Des juges d'instruction enquêtent sur d'éventuels faits de corruption et de trafic d'influence lors de l'attribution du chantier du futur ministère de la Défense à Balard (Paris 15e) au groupe Bouygues, en février 2011. Le géant du BTP aurait bénéficié de fuites sur le cahier des charges, lui permettant de se positionner au mieux face à ses concurrents, Vinci et Eiffage.
Deux juges d'instruction enquêtent depuis février 2011 sur l'attribution à Bouygues du chantier de construction du futur siège du ministère de la Défense à Balard, dans le 15e arrondissement parisien. Un immense chantier, qui doit permettre de regrouper 10.000 personnes sur 300.000 m² de bâtiments, à la fin de l'été 2014. Et une opération financière d'importance : pendant 27 ans, l'Etat versera de 100 à 150 millions d'euros par an pour occuper ce « Pentagone à la française », soit au total une redevance comprise entre 2,7 et 4 milliards d'euros, couvrant à la fois la construction, les frais financiers, l'entretien, la maintenance, les réseaux informatiques et les services divers (jardinage, restauration, nettoyage, gardiennage).
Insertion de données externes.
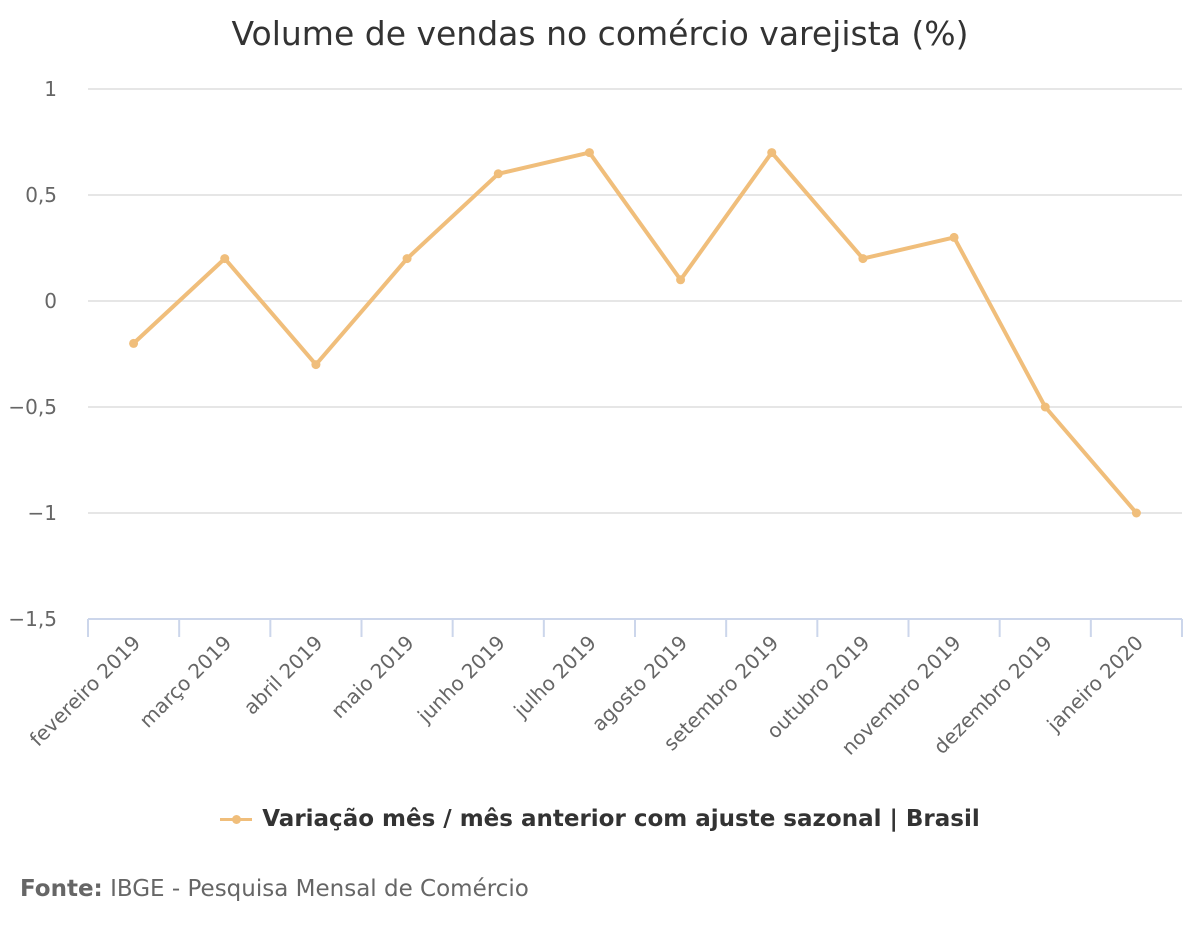  Describe the element at coordinates (32, 354) in the screenshot. I see `y-axis-ticks: 1 0,5 0 −0,5 −1 −1,5` at that location.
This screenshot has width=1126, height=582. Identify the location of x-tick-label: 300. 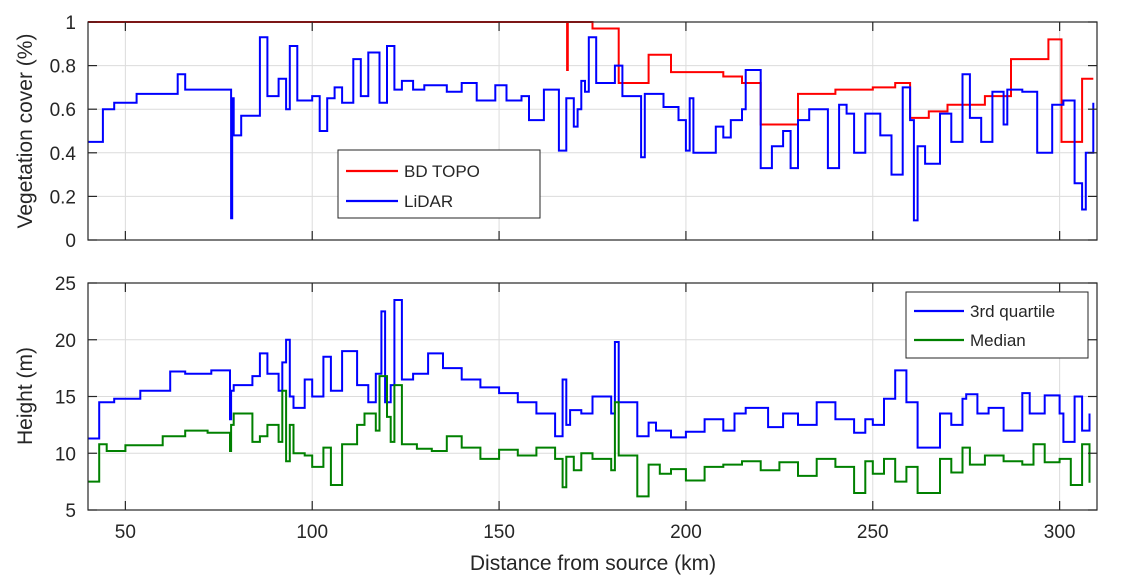
(1060, 532).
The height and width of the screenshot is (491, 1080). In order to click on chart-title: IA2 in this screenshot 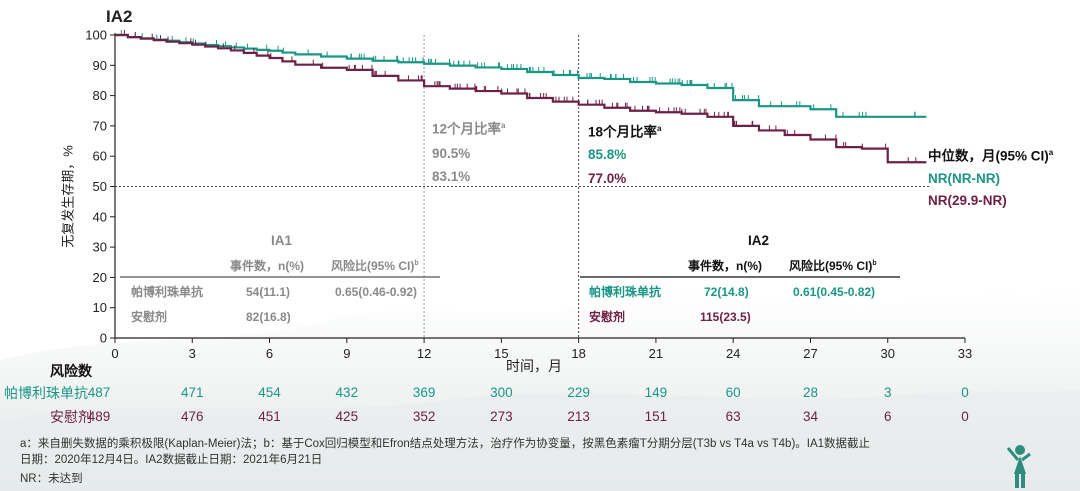, I will do `click(120, 16)`.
Le géant du BTP aurait bénéficié d'informations sur le cahier des charges, avant sa divulgation officielle, en provenance d'un haut responsable du ministère. Un renseignement anonyme avait déjà déclenché l'ouverture d'une enquête préliminaire, en octobre 2010, par la Division nationale des investigations financières (DNIF) de la Police. Suite à quoi, le parquet de Paris aurait décidé d'ouvrir une information judiciaire pour « corruption active et passive », « trafic d'influence » et « atteinte à la liberté d'accès et à l'égalité des candidats dans les marchés publics ». Car deux autres groupes concurrents avaient répondu à l'appel à projet : Vinci et Eiffage. Les fuites dont aurait bénéficié Bouygues remettraient donc en cause la régularité de la compétition.
Silence et sérénité
Le ministre de la Défense, Gérard Longuet, a assuré que son ministère était « d'une sérénité totale » et « au service de la justice » pour cette enquête, initialement révélée par Le Canard enchaîné. Il certifie que la construction, qui doit bientôt commencer, ne sera pas bloquée par l'instruction. « C'est un chantier important qui est indispensable au fonctionnement d'un ministère moderne », a précisé le ministre. En l'état actuel des choses, le contrat signé avec Bouygues ne serait nullement remis en question. « Mais si quelqu'un a été lésé, il pourra faire valoir ses droits. Une façon d'indemniser (...) existe dans le droit, c'est la réparation ». Selon Gérard Longuet « rien ne laisse apparaître quelque chose d'inacceptable compte tenu de l'ouverture du système (...) neuf groupes de travail, trois ans de labeur et 130 personnes. Tout cela est très, très transparent », insiste le ministre invité de 'Questions d'Info' (LCP/France Info/Le Monde/AFP). De son côté, le groupe de travaux publics n'a pas encore souhaité réagir officiellement, déclarant seulement qu'il n'avait pas eu connaissance de cette information judiciaire.
Le regroupement à Balard des personnels éparpillés sur une douzaine de sites parisiens permettrait de revendre une partie des biens du ministère de la Défense (dont l'îlot Saint-Germain) pour un montant estimé à 600 millions d'euros. Les travaux de la porte Balard devraient débuter en février 2012 pour que les bâtiments soient livrés courant 2014 et que le déménagement des personnels soit effectif à la fin de cette même année.
Dernière minute : Réaction de Bouygues construction
Bouygues Construction a réagi par voie de communiqué ce mercredi soir. L'entreprise déclare tenir "à préciser qu'à sa connaissance aucun fait délictueux n'a marqué le déroulement de cette consultation qui a été conduite avec beaucoup de rigueur. Bouygues Construction s'étonne des allégations figurant dans certains articles de presse, aucune mesure d'enquête ou d'instruction n'ayant été diligentée à son encontre, aucun de ses collaborateurs n'ayant fait l'objet d'une convocation, audition ou notification."